Mork n Mindy has a strange staying power live. It lingers. The beat locks in and refuses to let go, a kind of hypnotic insistence that draws everything tighter. It feels less like a song and more like the condition of the room. By now, the crowd has found its rhythm. What started as a shuffle becomes a surge. A small and tentative mosh builds with a sense of its own inevitability.
And then it tips. Not suddenly, but decisively. The movement gathers density, a push-and-pull that feels communal and satirical rather than aggressive. Somewhere in that swell, a buzz-headed woman rises above it all, arms splayed, carried across a shallow pocket of bodies. Not chaotic, not quite triumphant either. Something more open than that. A brief suspension that reads as a brazen trust. The kind of moment that reminds you why live music still matters.
Throughout, Williamson keeps threading between agitation and invitation. He goads, then grins, then doubles back with another line that stings. There is fury but also an odd generosity in the way he holds the room. He does not let it settle. He keeps it alive, keeps it slightly off balance, keeps it listening.

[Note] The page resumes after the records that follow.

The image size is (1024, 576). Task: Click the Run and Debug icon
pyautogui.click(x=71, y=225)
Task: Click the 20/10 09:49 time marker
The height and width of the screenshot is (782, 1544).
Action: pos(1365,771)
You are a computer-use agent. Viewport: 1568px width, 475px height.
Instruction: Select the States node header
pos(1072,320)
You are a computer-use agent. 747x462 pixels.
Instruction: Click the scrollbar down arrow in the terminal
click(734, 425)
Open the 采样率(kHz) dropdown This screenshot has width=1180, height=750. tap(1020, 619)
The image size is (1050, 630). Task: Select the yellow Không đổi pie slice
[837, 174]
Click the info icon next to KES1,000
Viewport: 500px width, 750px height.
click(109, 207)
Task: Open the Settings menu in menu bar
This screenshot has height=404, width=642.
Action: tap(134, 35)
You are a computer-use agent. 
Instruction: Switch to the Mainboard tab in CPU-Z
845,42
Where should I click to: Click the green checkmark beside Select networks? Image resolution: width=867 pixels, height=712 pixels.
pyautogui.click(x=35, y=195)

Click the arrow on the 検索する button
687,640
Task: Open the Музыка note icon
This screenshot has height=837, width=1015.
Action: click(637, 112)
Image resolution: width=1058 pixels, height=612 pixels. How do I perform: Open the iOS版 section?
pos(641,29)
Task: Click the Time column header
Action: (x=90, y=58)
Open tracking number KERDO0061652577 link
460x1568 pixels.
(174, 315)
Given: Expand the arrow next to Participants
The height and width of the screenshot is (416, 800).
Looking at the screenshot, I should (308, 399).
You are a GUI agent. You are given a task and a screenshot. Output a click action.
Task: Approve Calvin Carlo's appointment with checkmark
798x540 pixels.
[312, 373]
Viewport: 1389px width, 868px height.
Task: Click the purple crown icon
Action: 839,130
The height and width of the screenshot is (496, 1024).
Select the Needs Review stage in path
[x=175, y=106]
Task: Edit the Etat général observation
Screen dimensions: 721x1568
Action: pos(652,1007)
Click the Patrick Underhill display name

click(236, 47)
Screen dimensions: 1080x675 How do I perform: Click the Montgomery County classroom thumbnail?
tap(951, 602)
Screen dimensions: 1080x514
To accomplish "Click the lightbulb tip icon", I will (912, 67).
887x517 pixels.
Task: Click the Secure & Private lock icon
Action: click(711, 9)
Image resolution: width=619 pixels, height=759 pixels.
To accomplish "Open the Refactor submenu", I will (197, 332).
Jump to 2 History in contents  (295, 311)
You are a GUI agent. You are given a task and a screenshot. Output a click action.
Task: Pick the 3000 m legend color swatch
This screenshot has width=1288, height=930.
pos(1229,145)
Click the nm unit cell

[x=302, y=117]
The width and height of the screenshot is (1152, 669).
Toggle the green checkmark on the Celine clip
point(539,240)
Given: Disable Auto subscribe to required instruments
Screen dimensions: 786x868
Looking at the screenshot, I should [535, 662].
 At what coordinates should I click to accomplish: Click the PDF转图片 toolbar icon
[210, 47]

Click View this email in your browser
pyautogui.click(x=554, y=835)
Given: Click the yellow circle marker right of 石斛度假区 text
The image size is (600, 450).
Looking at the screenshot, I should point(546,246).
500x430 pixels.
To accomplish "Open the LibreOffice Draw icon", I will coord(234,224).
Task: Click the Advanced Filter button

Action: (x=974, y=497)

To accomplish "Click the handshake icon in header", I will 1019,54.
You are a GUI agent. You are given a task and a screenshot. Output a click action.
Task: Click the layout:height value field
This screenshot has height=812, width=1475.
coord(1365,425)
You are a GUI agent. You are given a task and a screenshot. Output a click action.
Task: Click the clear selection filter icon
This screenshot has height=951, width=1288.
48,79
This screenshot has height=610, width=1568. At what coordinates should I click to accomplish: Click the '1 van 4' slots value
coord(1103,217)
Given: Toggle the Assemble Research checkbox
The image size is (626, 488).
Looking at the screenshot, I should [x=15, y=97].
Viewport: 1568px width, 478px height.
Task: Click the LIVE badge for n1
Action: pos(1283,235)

The lights continue their nervous flicker, never quite resolving into anything stable, while Fearn’s beats do the opposite, grounding everything with an almost stubborn consistency. That tension carries the set forward. Even the lulls feel intentional, like the drawing of breath before another push.
The run toward the end gathers a different kind of energy. Less frantic, more assured. You can feel the set consolidating, each track reinforcing the last, as if everything is being funnelled toward a single point. When it arrives, it feels both inevitable and oddly surprising.
Their take on West End Girls by Pet Shop Boys is not played for novelty. It lands with a kind of sideways sincerity. The gloss of the original is stripped back, replaced with something leaner, more pointed. Williamson delivers it with that same clipped intensity, letting the lines sit differently in the mouth. It becomes less about cool detachment and more about observation, about place, about class. The room meets it there.
By the end, there is a sense not of exhaustion but of having been worked through something. The set has built, loosened, tightened, and finally opened out again. Not catharsis exactly, but close enough to recognise. As the last notes settle, the feeling lingers. Something shared, something briefly aligned, before the lights come up and the spell gives way.